You Are What You Eat Eats
Well it was close: “you are what you eat”. We have been told that for some time. And we have been told to substitute chicken for red meat. Perhaps not the best advice, according to Michael Pollan, author of The Omnivore’s Dilemma. This book details the origin, nature and value of four very different meals:
- fast food [from McDonalds],
- “big organic” [from Whole Foods],
- pasture-fed [locally grown, grass-fed],
- and “hunted-gathered” [first person, direct involvement].
As Pollan points out, if you are a koala the question of “What’s for dinner?” has a simple answer: eucalyptus leaves. They have no other choice. For us, the choice is the Dilemma. What is available? What is healthy? What is Right?
Pollan makes a compelling case that it is less what you eat that counts, as much what you eat eats. By the end of the book, along with some online research during the read, I became convinced that grass-fed red meat - as opposed to corn-fed, feedlot-crammed, antibiotic-injected supermarket beef - was actually better for me than the chicken I have long been choosing for health reasons. It was one of those Firesign Theatre moments, in which they admonish: ‘Remember “Everything You Know is Wrong“‘.
My Body: “Gimme Red Meat”; My Mind: “The Chicken is Safer”
I have for a long time struggled with the issue of eating meat - red meat in particular. I love the aroma of meat cooking, my body gets along with it very well, my palate says, “Mmm…yeah baby!”. But for just as long I have been told that the problem with red meat is its nature: too much fat and cholesterol will shorten my life and lower the quality of what remains.
Health Benefits
If you browse a few of the websites of producers of grass-fed beef you will find references to health benefits of grass-fed beef. This,of course, is self-serving but that only makes it suspect, not untrue. CSU Chico maintains a site to review scientific literature on the subject and the evidence that grass-fed beef is better for you than “store-bought” chicken appears compelling. Grass-fed beef actually contains less fat than supermarket chicken and the fat you do get has a substantially higher proportion of Omega-3’s. Perhaps even more importantly, by carefully selecting a rancher you can insure that the food you bring into your home has zero added hormones, antibiotics, or pesticides.
What About the Taste?
Last night we had a large dinner party - about 50 people at our house. Among other things we served a variety of grilled steaks - skirt, ribeye, tenderloin, sirloin - from Alderspring Ranch in Idaho. Our guests spanned four generations and included 1st-generation immigrants from many countries: Russia, Belarus, China, Israel, and Mali. If you included the next generation you could also add Iran, Korea and Mexico - all-in-all a pretty culturally diverse group.
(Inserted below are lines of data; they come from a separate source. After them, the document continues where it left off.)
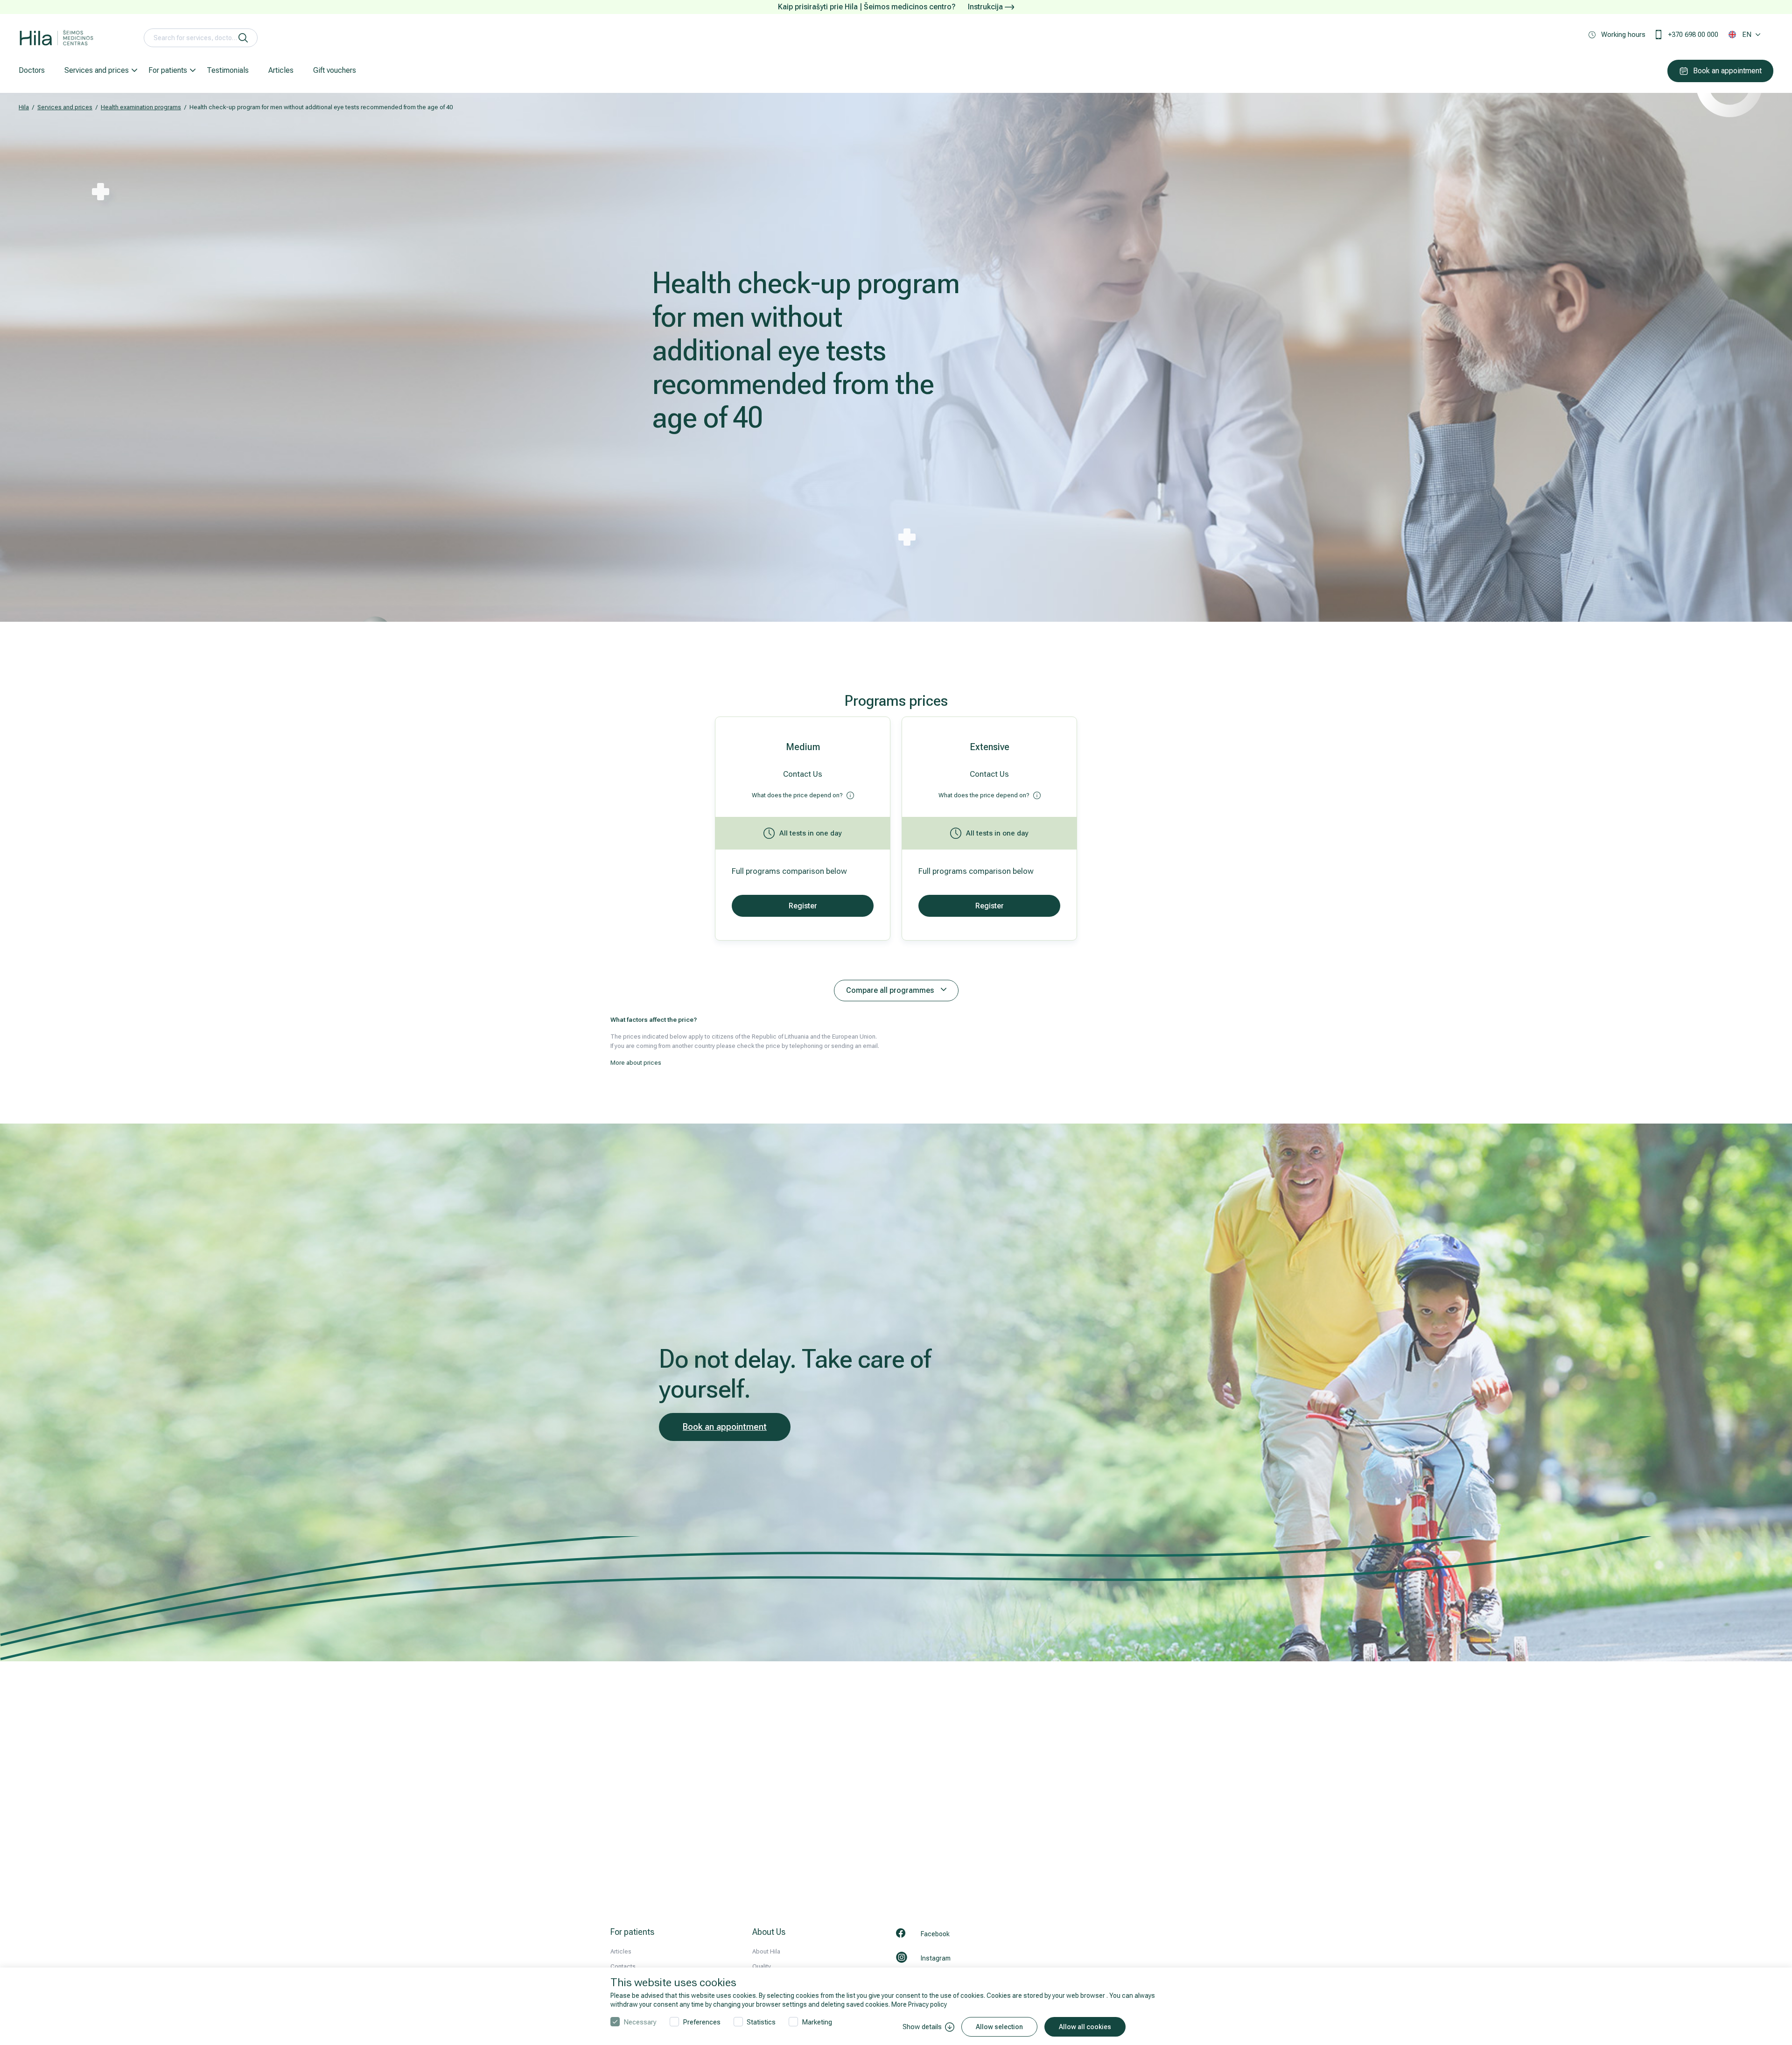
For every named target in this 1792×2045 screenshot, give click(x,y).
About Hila (766, 1951)
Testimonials (228, 70)
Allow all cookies (1085, 2027)
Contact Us (802, 774)
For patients (167, 70)
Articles (281, 70)
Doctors (32, 70)
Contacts (623, 1966)
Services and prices (96, 70)
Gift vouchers (334, 70)
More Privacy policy (919, 2004)
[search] (243, 37)
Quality (761, 1966)
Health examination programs (141, 107)
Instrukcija (986, 6)
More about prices (635, 1062)
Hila (24, 107)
These Alderspring steaks got rave reviews across the board. They were tender and flavorful, well beyond any other meat I have tasted. We saved the organic top sirloin kabobs for last. One remarkable thing about them was the texture; I cut the sirloin into cubes about 1.25″ in size. It was the softest, most tender meat I have ever seen. Quite literally, if I didn’t know better I would assume it was from some other species with which I was unfamiliar. By the time it came off the grill my son and his friends who brought it in from our backyard had a very difficult time delivering itto the dining room, preferring instead to continue to “test it” privately, in the kitchen.
Online, 1st-Person
There is also something very gratifying in this day and age knowing that in purchasing this food I am conducting a transaction that, while long-distance, is between me and just two other people: a husband/wife team that raises these cattle, people who take responsibility for doing it well and doing it right, and are able to provide full traceability for every animal they raise. One more way in which the Web and the Internet extend the reach of both very small producers and the individual consumer. Disintermediation at its finest.
Political, Philosophical Questions
For many, there are questions that go well beyond 1st-person health issues: Doesn’t raising cattle use “too much” land? Is is right to kill other animals? If I’m going to eat meat shouldn’t be willing to kill it myself? All questions I continue to ask myself, but at this moment I have made my personal decision. For now. When I do eat meat I will try to make it grass-fed, pasture-raised, and free of the all-too-common contaminants that pollute our food chain. That means a higher percentage of my meat meals will be prepared at home using grass-fed beef.